→ What is required
Please write out every line of the data below again, adding 94 to each number in the answers, both the coordinates and the viewport dimensions. Leave the pictures out.

→ Items from a data source
* begin *

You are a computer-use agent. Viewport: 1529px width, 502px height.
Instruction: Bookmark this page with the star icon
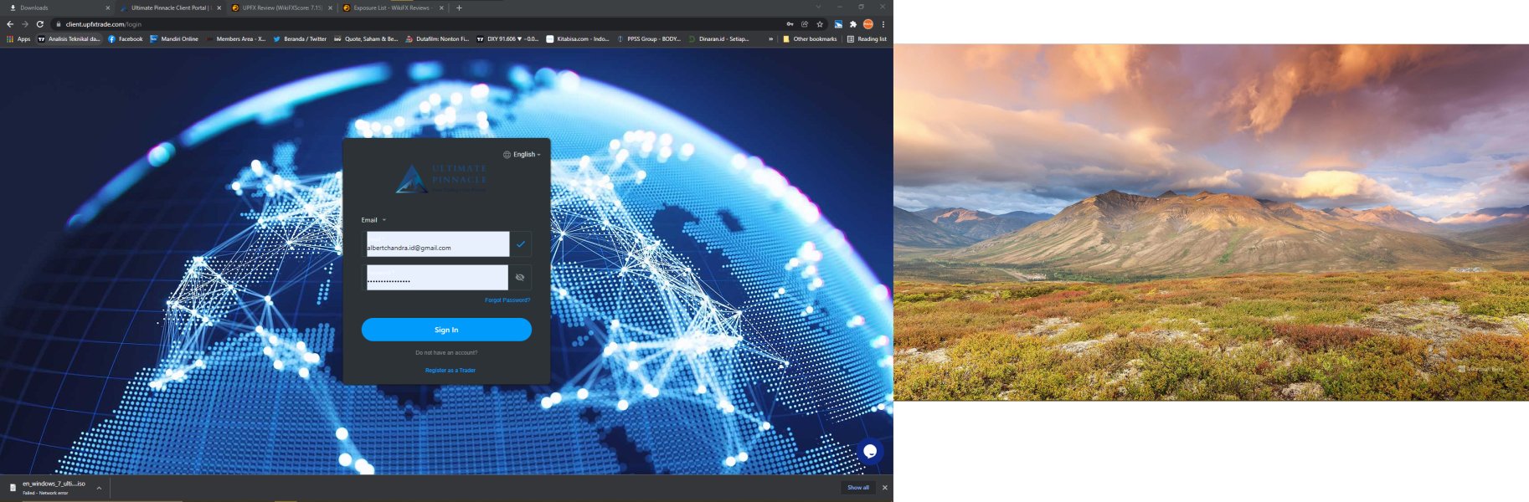coord(820,24)
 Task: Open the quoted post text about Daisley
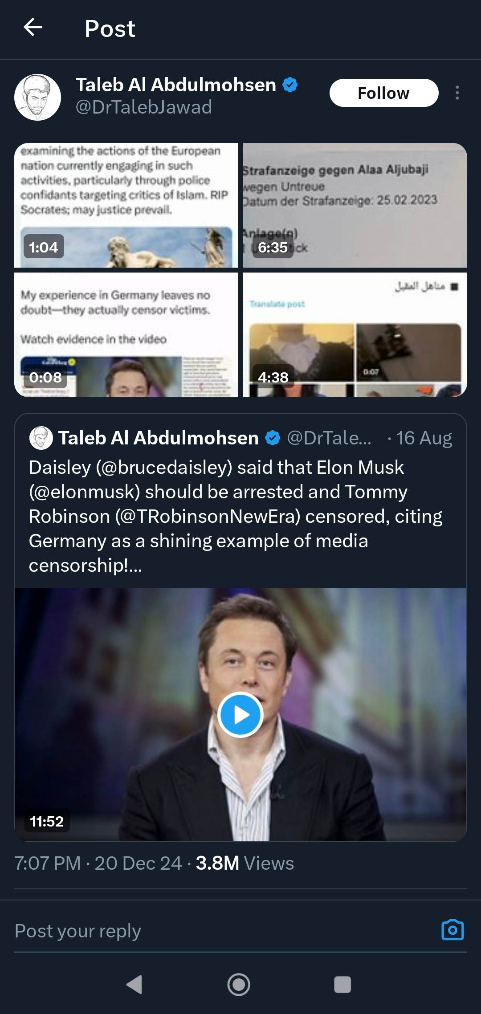236,516
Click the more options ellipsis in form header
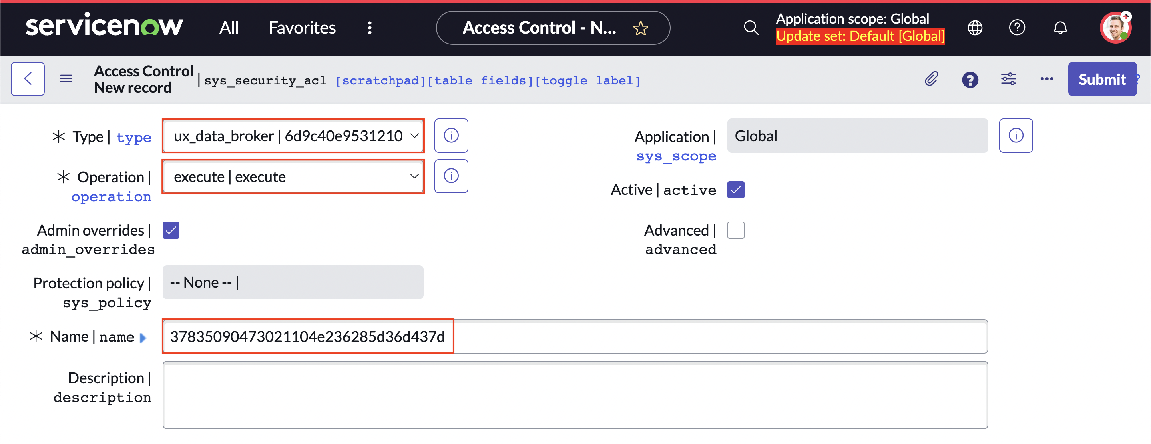Viewport: 1151px width, 444px height. [1046, 79]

* end *

→ Final result
You are a computer-use agent. Viewport: 1529px width, 502px height.
Instruction: Bookmark this page with the star icon
coord(914,118)
 Task: Open the quoted post text about Daisley
330,610
Click the more options ellipsis in form header
Viewport: 1245px width, 538px height. [1140, 173]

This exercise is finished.